The past two years have been adventuresome and fulfilling. We’ve moved around within the Middle East a couple of times, under various sets of circumstances, most recently arriving here in Northern Iraq to help the Church establish schools in the region. We have a delightful one year old boy and a second son ready to pop out any day. Without knowing where the future will lead us, we already feel very blessed with the beautiful life God has already given us.
I am grateful to God for giving me such a wonderful family, and for leading me to the life I want to live, as a wife, as a mother and as an individual. I am still new in these roles, and have much left to learn. I have realized that many of the attributes of being a spouse and mother that I had thought were instinctive take work and effort.
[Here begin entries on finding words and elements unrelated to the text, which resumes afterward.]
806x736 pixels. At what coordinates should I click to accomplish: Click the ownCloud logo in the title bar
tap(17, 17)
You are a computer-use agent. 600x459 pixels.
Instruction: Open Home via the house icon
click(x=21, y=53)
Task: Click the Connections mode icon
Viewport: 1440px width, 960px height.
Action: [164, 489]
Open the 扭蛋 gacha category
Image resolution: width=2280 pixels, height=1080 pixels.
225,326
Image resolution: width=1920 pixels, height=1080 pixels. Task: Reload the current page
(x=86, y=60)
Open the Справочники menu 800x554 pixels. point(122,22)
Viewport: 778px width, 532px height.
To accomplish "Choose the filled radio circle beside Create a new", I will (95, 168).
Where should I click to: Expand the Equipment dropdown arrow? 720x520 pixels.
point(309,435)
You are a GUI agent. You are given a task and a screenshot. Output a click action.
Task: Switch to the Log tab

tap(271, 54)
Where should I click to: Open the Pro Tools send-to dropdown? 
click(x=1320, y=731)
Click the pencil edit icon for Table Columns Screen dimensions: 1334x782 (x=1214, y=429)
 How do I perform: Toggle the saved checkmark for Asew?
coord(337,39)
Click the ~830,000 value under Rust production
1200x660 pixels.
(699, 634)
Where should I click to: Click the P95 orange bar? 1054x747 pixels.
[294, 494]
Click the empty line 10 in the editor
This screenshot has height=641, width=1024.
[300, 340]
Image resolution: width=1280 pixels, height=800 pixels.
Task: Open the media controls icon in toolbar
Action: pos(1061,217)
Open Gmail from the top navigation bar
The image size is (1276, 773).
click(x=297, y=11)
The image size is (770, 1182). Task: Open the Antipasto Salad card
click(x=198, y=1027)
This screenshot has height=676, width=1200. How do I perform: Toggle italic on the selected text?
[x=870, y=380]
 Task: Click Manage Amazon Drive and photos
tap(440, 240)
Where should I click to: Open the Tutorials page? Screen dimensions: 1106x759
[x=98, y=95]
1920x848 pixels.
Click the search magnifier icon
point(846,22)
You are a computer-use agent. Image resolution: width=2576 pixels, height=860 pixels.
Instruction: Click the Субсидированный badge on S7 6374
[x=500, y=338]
Being selfless in order to always care for your husband and children does come naturally to a certain extent, but can require a lot of sacrifice and effort when it conflicts with other instincts like self-preservation – aka, selfishness. As I look back and see my own mother’s example over the years as both wife and parent, I now realize how much love, selflessness and sacrifice went in to things she did every day that we took for granted – from always serving herself last or not having a piece of dessert to make sure there was enough for the rest of us, to getting up in the middle of the night when we were sick or scared, to always having time to talk or canceling her own plans and activities to do things we were interested in, or let Dad sleep in… After all, she was “Mom,” and moms just do those things… She was married, and spouses just do those things. Now, as a wife and mother myself, I realize that it isn’t that simple. Wives and mothers do have hearts full of love, but they have to work hard to form the little habits that show their loved ones how much they mean to them. The same is true for husbands and fathers. We become spouses in a moment, through the sacrament of marriage. We become parents in an instant, with the conception and then birth of our first child… But it takes years – even a lifetime – of love and practice, patience, successes and failures, to fully become the spouses and parents we want to be. Eddy and I have had a wonderful experience of love and growth in the path we have embarked upon together during these first two years, and look forward to continuing it in the years ahead.